A cake firework, also known as a multiple tube device, is a firework comprising a series of Roman candles, small aerial shells, or a combination of both, connected together by a high-speed fuse. Typically, the internal fusing is set to fire each tube in series, or to fire several tubes at the same time, or a combination of these. Typically a cake will resemble from the outside a simple cube or other rectangular covered shape; after firing, a large number of cardboard tubes (the candles) will be visible in the top of the firework (the paper cover having been blown off by the discharging stars). In a traditional cake, all the candles point upwards; a variant is called the fan or angle cake.

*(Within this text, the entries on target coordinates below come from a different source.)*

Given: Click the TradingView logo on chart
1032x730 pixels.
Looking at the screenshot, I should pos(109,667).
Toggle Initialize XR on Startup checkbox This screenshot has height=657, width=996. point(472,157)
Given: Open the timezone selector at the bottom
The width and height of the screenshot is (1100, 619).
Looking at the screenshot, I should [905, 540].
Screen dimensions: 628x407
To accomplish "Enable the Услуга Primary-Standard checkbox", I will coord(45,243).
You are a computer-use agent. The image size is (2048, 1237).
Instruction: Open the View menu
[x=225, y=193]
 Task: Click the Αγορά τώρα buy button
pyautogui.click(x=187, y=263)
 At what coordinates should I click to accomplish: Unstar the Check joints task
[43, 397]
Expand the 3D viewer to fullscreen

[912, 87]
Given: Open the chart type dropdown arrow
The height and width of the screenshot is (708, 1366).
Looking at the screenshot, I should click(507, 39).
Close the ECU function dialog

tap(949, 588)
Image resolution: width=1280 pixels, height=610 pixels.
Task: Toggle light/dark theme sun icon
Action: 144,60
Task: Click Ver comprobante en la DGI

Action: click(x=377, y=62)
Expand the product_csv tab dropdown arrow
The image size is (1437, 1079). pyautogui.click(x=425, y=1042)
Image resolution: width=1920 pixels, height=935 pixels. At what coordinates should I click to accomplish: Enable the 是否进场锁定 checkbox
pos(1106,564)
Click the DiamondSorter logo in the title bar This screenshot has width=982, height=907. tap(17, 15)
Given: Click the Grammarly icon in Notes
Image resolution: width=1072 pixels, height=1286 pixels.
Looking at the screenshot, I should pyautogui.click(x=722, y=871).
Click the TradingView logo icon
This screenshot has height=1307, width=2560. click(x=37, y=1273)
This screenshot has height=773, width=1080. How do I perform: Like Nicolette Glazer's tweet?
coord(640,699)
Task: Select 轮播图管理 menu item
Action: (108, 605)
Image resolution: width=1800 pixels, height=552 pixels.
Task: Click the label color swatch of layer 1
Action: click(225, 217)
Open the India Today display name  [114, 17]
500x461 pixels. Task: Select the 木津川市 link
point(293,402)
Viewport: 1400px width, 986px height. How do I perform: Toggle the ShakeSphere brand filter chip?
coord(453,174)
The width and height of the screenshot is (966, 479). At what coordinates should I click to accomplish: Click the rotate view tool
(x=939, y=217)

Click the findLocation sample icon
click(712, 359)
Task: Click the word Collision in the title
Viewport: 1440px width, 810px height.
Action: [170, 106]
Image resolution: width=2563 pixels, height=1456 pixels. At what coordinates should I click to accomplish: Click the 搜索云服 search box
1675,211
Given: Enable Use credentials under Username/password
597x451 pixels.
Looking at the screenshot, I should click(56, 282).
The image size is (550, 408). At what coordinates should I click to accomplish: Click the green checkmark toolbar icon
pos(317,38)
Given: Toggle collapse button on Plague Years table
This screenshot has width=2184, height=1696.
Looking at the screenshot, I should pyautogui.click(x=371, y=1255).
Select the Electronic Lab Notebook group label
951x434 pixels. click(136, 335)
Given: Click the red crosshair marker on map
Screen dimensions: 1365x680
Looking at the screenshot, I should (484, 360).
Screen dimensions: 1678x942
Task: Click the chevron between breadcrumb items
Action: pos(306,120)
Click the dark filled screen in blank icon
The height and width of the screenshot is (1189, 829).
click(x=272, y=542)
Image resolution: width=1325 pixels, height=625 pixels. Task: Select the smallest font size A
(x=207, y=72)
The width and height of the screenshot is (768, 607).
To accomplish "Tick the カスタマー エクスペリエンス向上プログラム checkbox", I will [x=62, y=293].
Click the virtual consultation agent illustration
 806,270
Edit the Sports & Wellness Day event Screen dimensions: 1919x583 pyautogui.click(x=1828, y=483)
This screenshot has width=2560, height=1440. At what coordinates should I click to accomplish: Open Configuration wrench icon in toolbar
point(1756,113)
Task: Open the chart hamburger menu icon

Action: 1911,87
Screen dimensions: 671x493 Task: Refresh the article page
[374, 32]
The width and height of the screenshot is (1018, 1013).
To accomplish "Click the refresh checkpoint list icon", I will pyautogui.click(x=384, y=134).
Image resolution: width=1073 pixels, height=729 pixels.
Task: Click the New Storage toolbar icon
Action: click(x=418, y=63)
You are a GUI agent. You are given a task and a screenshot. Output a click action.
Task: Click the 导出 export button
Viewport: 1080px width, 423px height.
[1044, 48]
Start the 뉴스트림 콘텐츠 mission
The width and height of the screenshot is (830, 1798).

Cakes are one of the most popular types of firework, as they can create spectacular and long-lasting effects from a single ignition while minimising safety concern. In the UK, the reclassification of aerial shells to Category 4 has popularised cakes as a method for achieving similar effects while staying within safety guidelines, particularly by firing multiple candles at the same time.

Cakes vary greatly in size, weight and duration. Some last only a few seconds and contain only a few tubes, while others may last for several minutes, contain upwards of 1,000 tubes, and measure over 1 cuyd in size. Large "finale Cakes" containing dozens of shells up to 4 inch-diameter are not uncommon, and some cakes, particularly those containing large amounts of dragon's eggs, can weigh over 100 lb prior to discharge.